[Item coordinate data]
════════

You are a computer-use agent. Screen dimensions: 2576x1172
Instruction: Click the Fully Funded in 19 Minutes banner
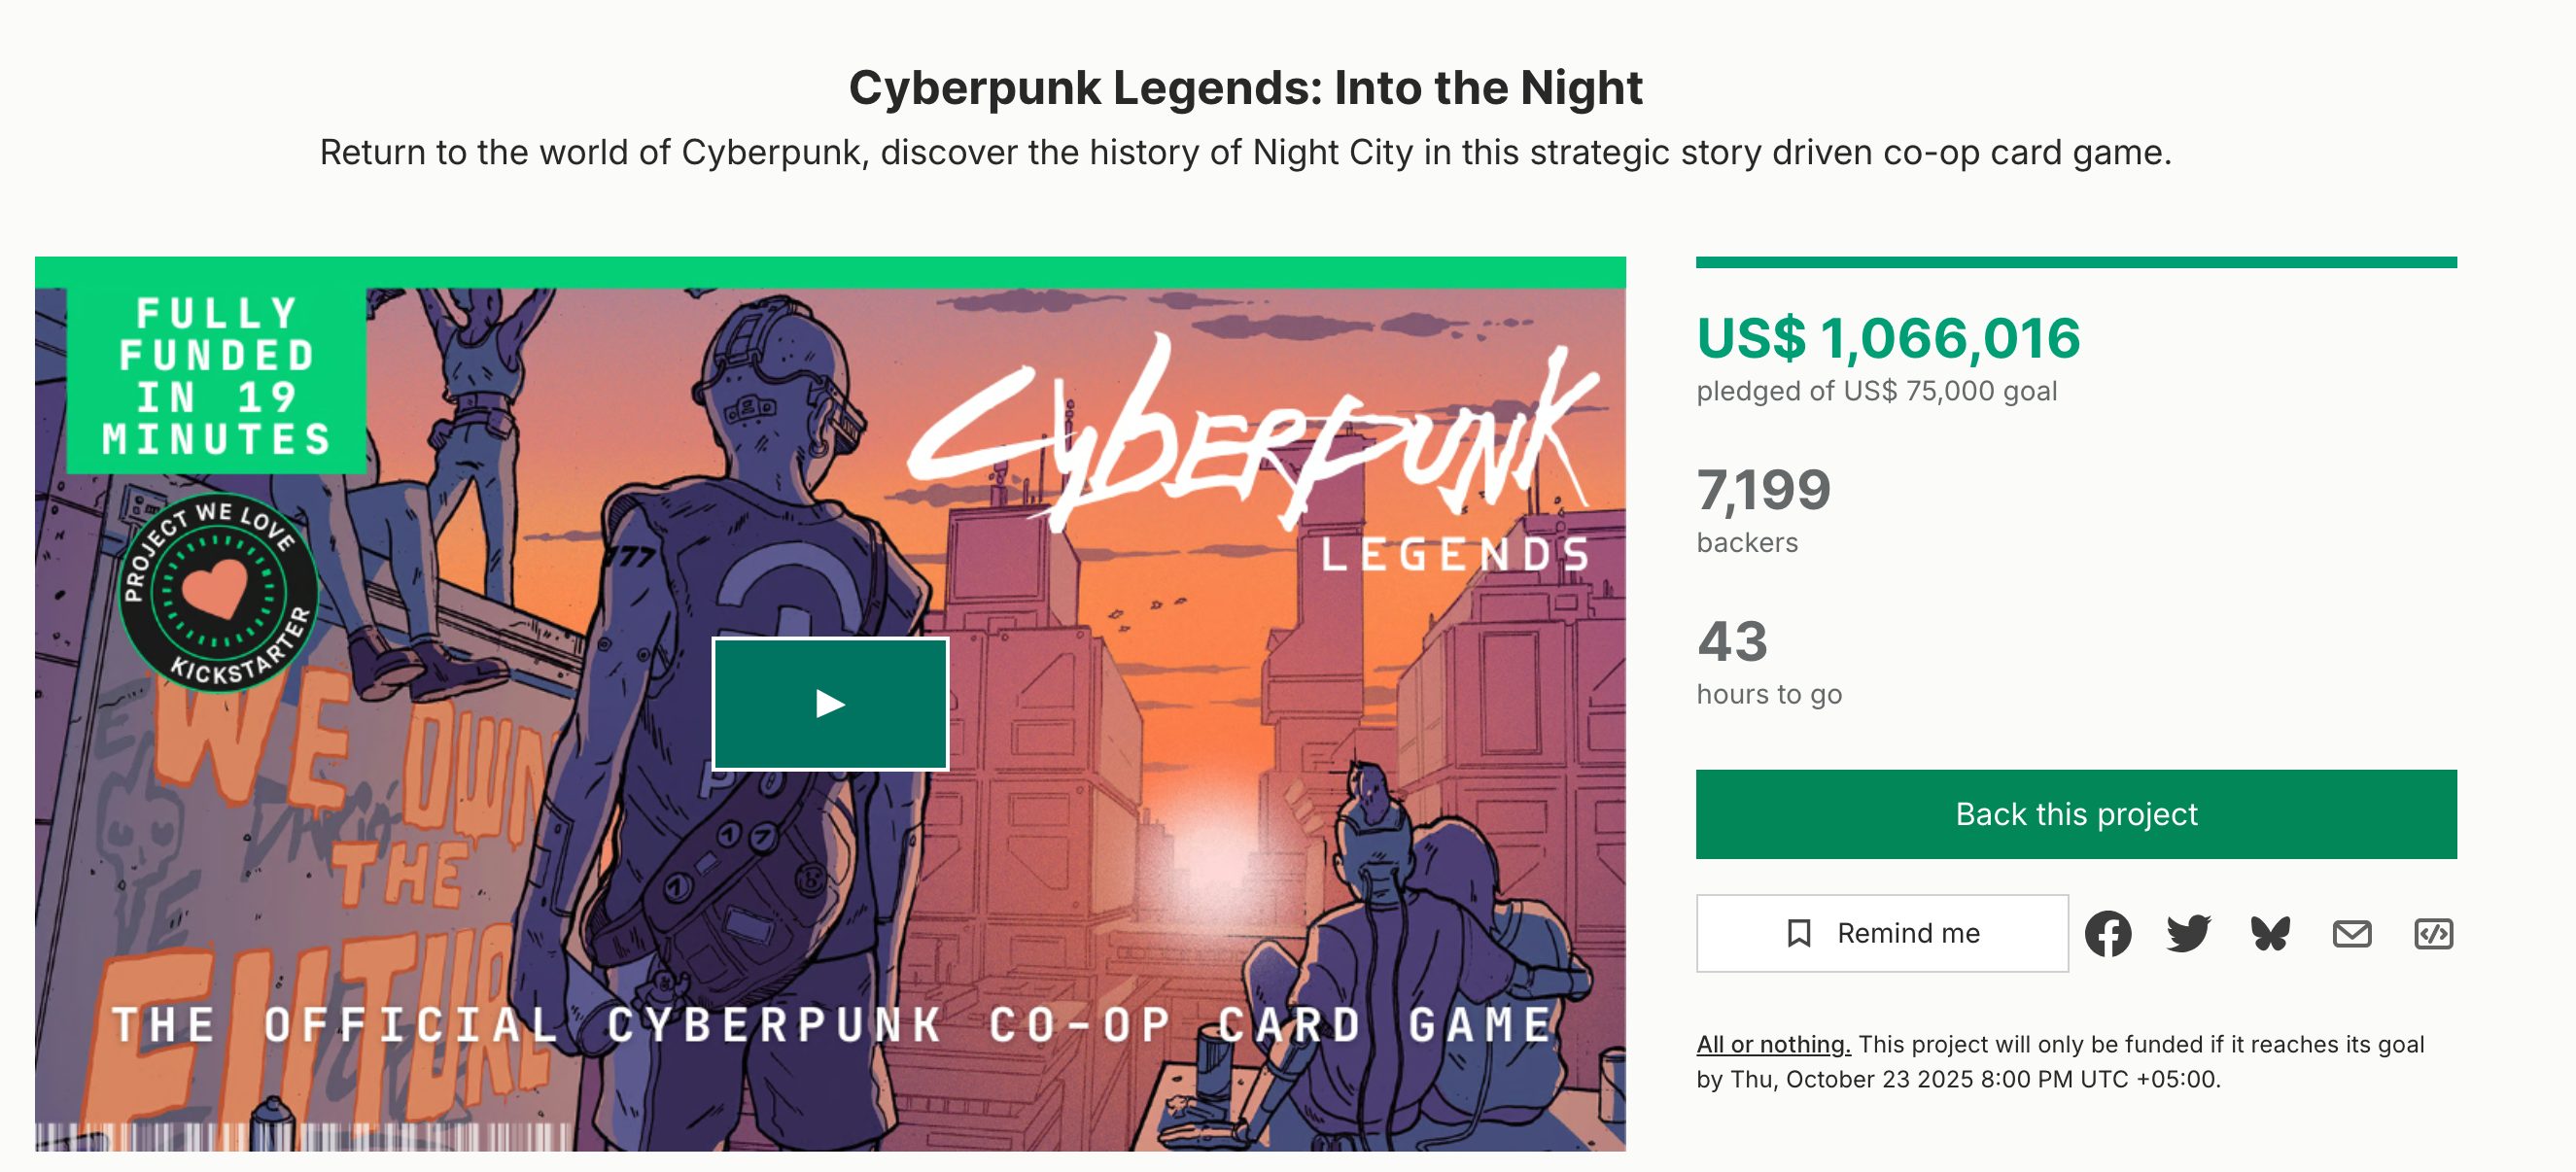(216, 376)
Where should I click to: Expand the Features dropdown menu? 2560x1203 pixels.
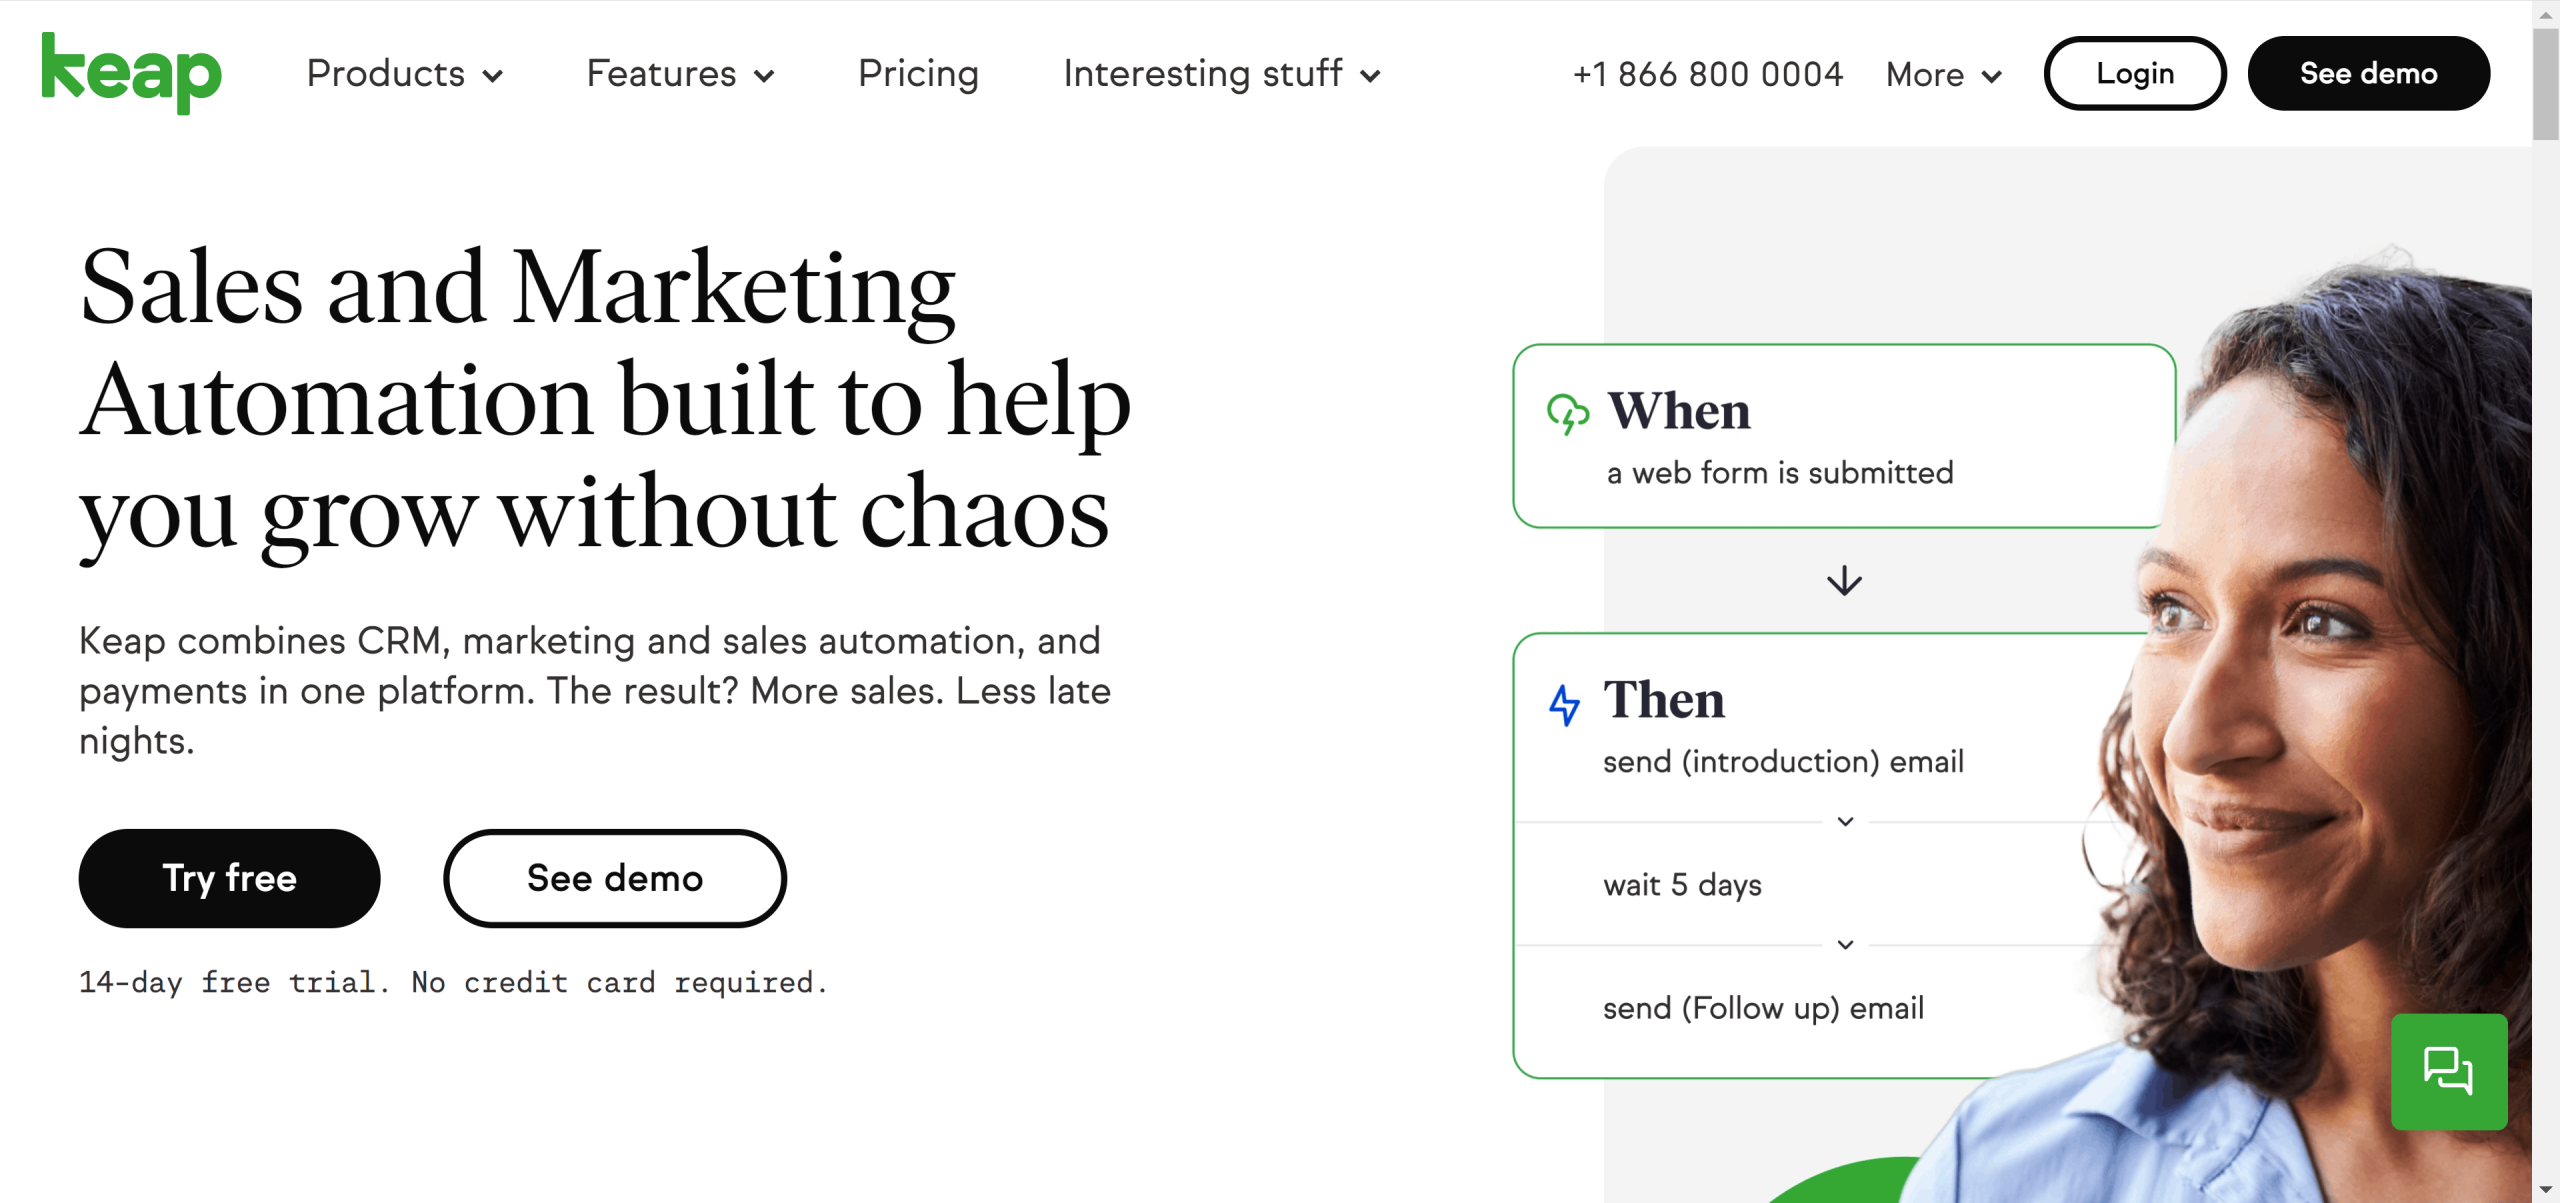click(680, 74)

════════

Lay out the lines above as a numbered list, skipping any blank lines. Leave the pictures out.

1. You are a computer-use agent. Screen dimensions: 2576x1172
2. Instruction: Click the Fully Funded in 19 Minutes banner
3. (216, 376)
4. Where should I click to: Expand the Features dropdown menu? 2560x1203 pixels.
5. click(680, 74)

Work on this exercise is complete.